## [Exercises to complete]
1. In the top bar hive notes, how many bars does the hive have now?
2. Pick up the top bar hive notes after their final sentence and continue them in the same voice.

## [Document extract]
Top Bar Hive: Lowered the bottom board of the top bar hive for ventilation several days ago because of the warm weather and left it lowered. Noticed that bees were staying on the board and not going into the hive; looked again this morning and see that they are building piles of propolis--I'm guessing in an effort to seal the bottom. So, I will clean the board and replace it securely so there is no opening at the bottom and will leave it in place until really hot weather when bees are settling on the outside during the nights.
Bottom board with propolis piles |
Also, the bees have greatly reduced their 1:1 syrup intake and I shall stop providing it in a few days I expect. The comb building had reached the 14th bar last week so I added more bars, for a total of 22 now. That should be adequate; however, I will check the hive in a few days to be certain.

## [Provided records]
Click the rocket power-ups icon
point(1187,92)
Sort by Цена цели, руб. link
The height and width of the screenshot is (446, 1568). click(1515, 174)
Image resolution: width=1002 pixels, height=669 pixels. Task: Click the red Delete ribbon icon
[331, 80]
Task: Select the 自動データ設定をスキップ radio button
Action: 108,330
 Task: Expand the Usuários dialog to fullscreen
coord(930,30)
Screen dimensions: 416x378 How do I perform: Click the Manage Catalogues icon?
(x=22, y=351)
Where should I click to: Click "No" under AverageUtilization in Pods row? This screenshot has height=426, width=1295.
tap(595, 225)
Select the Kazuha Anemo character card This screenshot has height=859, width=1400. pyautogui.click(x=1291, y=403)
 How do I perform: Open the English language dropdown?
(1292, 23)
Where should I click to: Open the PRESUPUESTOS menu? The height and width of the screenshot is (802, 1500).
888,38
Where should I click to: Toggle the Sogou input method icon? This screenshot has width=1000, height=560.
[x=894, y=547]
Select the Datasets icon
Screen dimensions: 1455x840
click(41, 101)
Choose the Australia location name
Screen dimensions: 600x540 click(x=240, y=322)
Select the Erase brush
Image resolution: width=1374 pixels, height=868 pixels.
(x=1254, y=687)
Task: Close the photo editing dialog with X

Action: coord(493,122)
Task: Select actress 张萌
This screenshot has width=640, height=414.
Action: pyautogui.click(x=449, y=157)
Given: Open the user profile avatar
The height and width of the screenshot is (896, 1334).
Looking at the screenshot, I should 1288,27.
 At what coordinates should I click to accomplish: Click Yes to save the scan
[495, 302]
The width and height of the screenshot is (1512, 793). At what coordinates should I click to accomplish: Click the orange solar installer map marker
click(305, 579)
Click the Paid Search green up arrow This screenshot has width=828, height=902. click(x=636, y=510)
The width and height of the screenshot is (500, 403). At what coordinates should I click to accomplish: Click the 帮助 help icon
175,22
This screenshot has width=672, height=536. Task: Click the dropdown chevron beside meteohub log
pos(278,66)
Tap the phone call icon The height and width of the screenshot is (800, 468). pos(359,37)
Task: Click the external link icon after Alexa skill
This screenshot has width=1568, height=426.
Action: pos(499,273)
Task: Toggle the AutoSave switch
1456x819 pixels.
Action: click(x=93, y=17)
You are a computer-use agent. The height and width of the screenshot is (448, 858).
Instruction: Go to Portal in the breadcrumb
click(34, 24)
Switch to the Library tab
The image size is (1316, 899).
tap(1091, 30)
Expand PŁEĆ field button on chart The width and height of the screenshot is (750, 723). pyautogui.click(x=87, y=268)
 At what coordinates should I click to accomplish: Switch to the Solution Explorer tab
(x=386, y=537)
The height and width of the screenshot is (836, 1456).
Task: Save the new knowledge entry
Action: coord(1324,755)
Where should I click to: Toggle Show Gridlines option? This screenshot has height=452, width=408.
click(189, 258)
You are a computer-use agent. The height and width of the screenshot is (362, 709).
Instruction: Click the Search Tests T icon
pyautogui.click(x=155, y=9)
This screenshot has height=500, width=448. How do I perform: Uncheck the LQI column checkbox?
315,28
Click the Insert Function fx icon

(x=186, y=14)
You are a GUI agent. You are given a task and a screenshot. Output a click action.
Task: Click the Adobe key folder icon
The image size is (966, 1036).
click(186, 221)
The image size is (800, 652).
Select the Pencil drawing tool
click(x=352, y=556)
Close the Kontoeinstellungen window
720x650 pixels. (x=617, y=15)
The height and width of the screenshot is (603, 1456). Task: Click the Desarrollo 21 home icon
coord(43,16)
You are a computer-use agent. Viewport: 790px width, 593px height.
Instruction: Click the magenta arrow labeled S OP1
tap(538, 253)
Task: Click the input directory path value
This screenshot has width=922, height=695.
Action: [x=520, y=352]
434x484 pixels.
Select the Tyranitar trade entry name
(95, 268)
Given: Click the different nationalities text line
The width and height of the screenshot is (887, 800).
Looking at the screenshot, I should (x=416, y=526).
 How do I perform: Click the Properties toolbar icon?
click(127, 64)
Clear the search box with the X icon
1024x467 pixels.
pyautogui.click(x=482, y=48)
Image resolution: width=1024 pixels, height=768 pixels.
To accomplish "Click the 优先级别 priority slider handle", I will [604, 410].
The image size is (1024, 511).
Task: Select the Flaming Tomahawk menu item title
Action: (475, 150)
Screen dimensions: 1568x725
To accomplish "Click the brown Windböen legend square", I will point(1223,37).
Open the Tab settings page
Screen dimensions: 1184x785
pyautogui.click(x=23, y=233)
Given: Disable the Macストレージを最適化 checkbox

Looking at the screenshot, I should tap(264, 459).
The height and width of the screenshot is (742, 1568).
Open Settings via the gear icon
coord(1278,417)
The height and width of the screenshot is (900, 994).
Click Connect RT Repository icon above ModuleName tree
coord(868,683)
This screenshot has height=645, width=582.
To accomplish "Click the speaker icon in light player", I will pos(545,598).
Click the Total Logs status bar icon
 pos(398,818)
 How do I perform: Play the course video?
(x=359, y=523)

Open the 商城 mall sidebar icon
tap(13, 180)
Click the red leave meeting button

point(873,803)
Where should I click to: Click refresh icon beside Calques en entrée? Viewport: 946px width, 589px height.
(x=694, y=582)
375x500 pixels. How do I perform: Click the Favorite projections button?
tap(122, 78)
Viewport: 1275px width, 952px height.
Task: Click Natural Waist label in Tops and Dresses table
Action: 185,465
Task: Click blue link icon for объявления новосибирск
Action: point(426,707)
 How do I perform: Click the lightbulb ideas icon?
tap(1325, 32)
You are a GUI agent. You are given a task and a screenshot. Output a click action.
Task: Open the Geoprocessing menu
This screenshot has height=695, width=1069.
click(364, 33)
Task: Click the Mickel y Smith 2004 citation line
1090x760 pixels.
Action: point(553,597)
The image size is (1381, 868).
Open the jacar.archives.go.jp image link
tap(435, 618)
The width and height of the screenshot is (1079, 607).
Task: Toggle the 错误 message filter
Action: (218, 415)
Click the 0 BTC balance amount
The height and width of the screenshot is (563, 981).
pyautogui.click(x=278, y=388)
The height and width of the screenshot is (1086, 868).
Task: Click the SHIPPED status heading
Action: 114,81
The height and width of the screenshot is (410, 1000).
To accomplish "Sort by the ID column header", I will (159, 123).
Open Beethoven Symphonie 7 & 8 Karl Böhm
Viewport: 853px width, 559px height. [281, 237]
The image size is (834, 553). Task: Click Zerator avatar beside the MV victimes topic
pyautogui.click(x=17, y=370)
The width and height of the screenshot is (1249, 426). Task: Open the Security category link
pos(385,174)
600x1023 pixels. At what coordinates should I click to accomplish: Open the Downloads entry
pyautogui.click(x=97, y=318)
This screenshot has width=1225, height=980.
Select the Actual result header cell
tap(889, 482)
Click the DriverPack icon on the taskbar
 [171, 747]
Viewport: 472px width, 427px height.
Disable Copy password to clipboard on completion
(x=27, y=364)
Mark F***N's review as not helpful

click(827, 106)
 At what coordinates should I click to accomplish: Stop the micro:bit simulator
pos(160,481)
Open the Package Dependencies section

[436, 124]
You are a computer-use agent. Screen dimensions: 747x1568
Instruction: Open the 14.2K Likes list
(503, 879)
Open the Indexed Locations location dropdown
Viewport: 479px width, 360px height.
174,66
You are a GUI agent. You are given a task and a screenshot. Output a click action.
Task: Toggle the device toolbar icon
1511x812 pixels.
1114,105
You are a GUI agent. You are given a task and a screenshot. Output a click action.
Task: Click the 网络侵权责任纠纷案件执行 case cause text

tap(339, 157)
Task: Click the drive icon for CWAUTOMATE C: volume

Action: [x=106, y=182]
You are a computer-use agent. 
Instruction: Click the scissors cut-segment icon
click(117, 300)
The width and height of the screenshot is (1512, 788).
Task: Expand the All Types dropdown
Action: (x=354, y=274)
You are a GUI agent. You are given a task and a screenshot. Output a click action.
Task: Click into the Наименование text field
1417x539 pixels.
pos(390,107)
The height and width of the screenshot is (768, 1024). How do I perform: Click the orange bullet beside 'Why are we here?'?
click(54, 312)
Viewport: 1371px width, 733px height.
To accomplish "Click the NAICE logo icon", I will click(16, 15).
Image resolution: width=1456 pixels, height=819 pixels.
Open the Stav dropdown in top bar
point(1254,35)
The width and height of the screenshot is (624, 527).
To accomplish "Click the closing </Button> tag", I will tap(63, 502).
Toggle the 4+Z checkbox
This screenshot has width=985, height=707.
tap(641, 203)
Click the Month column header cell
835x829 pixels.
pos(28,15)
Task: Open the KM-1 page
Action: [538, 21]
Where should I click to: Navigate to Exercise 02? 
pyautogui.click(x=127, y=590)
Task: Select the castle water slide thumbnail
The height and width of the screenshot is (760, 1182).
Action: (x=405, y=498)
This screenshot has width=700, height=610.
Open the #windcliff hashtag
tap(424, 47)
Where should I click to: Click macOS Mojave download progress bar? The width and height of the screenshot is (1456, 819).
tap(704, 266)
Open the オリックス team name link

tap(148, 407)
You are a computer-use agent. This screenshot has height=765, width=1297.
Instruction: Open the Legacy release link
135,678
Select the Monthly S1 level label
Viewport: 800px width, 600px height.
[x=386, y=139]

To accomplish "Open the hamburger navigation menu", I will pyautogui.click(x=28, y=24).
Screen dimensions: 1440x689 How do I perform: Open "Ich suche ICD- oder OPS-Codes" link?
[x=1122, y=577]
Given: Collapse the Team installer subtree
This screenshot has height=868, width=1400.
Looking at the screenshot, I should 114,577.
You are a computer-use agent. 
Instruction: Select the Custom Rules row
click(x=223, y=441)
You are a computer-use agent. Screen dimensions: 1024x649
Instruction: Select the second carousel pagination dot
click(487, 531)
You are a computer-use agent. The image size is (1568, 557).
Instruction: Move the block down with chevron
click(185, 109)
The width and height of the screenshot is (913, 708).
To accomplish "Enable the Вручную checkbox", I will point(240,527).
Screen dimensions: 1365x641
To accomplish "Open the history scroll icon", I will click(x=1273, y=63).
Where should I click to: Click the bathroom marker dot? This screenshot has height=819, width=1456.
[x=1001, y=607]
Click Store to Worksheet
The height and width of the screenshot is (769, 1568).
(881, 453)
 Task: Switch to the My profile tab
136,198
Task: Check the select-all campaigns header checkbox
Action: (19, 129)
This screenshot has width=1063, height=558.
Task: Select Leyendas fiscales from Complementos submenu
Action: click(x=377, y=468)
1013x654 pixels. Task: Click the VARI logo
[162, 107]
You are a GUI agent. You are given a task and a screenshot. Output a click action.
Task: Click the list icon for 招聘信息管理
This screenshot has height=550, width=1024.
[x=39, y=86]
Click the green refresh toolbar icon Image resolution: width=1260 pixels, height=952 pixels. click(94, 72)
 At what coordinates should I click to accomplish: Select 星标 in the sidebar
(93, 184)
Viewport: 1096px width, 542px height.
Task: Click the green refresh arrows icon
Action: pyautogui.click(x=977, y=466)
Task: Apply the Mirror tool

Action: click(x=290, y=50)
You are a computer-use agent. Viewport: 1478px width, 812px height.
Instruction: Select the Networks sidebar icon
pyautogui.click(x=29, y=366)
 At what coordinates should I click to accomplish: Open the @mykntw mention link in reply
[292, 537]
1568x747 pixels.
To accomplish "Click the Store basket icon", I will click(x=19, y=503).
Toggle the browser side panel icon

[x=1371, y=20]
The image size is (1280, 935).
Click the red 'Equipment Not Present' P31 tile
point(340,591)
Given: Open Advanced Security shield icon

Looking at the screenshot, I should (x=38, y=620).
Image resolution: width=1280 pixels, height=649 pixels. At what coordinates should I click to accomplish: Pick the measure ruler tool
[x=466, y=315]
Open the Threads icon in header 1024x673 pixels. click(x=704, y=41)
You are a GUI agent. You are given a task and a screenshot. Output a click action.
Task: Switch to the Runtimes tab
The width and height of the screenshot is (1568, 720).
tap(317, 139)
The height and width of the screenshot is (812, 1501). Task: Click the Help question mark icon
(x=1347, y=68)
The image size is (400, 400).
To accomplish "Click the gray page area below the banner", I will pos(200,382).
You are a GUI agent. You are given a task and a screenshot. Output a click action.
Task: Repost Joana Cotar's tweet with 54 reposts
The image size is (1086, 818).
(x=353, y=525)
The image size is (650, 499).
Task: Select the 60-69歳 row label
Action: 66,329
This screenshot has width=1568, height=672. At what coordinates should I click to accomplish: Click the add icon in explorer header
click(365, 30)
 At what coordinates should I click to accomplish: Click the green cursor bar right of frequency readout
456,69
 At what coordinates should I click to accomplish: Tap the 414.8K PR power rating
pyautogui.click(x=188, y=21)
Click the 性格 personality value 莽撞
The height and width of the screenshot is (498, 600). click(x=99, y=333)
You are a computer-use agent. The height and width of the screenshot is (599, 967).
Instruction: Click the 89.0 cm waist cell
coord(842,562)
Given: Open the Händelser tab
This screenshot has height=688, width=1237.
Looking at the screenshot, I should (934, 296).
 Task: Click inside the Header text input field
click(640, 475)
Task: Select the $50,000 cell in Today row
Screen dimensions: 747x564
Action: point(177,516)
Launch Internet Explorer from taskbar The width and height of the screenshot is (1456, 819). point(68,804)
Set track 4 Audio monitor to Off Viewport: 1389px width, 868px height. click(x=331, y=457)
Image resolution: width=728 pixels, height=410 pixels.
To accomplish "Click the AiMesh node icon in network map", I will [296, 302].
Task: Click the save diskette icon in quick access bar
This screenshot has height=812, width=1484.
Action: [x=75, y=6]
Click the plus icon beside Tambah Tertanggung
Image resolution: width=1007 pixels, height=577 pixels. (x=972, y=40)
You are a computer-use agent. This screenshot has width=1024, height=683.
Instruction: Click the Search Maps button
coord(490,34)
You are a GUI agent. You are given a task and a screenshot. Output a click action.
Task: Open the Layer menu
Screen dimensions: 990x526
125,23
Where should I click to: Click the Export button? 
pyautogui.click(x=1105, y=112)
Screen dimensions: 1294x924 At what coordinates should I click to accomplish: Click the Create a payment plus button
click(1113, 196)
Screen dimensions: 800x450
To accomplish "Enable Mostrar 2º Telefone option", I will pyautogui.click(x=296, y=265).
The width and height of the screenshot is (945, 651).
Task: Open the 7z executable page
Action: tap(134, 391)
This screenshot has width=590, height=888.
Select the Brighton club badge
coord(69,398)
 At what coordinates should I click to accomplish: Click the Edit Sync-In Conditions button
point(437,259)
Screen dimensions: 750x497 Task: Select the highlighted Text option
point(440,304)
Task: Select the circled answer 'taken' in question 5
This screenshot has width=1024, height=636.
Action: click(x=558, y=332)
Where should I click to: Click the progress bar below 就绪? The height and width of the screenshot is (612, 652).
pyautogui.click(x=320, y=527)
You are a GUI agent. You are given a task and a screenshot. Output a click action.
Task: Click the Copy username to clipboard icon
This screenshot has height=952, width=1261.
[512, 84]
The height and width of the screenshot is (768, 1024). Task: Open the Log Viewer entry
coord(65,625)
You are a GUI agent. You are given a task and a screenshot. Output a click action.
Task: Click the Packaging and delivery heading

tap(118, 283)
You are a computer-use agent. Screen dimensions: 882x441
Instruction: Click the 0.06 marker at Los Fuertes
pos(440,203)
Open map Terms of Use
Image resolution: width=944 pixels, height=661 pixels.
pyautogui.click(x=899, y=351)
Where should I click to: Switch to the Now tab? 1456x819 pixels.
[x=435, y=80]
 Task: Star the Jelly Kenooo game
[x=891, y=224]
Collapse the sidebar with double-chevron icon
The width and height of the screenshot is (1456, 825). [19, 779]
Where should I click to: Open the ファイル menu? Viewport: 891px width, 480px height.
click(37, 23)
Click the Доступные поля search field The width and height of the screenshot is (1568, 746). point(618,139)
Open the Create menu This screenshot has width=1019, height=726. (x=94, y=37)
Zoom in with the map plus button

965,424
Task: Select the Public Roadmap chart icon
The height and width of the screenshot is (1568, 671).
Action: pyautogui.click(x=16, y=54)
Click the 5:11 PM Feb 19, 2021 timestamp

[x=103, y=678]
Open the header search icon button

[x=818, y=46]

## [Answer set]
1. The hive now has 22 bars.

2.
Bar 14 comb |
Warre Hive: The bees are not moving out of the top box. I have asked for input from local Warre hive owners and was offered an online site to check for information. Although I was unable to login because I'm not a member of Yahoo, I did find another site with useful information about "false bottoms" in Warre hives. It seems one should 'seed' the next lower box with a comb from the top box. I will do this soon. Otherwise, it will be as the Independence hive--a pollinating and swarming hive, which is fine, too. The bees in that hive never moved down during the three years they colonized the hybrid hive; now I'm thinking it probably wasn't the box--it was just their nature. Wish I had done more research on this earlier. If this 'seeding' works, perhaps I'll put the hybrid hive back in use?!
This is the conversation I found: http://www.beesource.com/forums/archive/index.php/t-270466.html.
underside view of top box; bees not building comb in lower box |
All is well.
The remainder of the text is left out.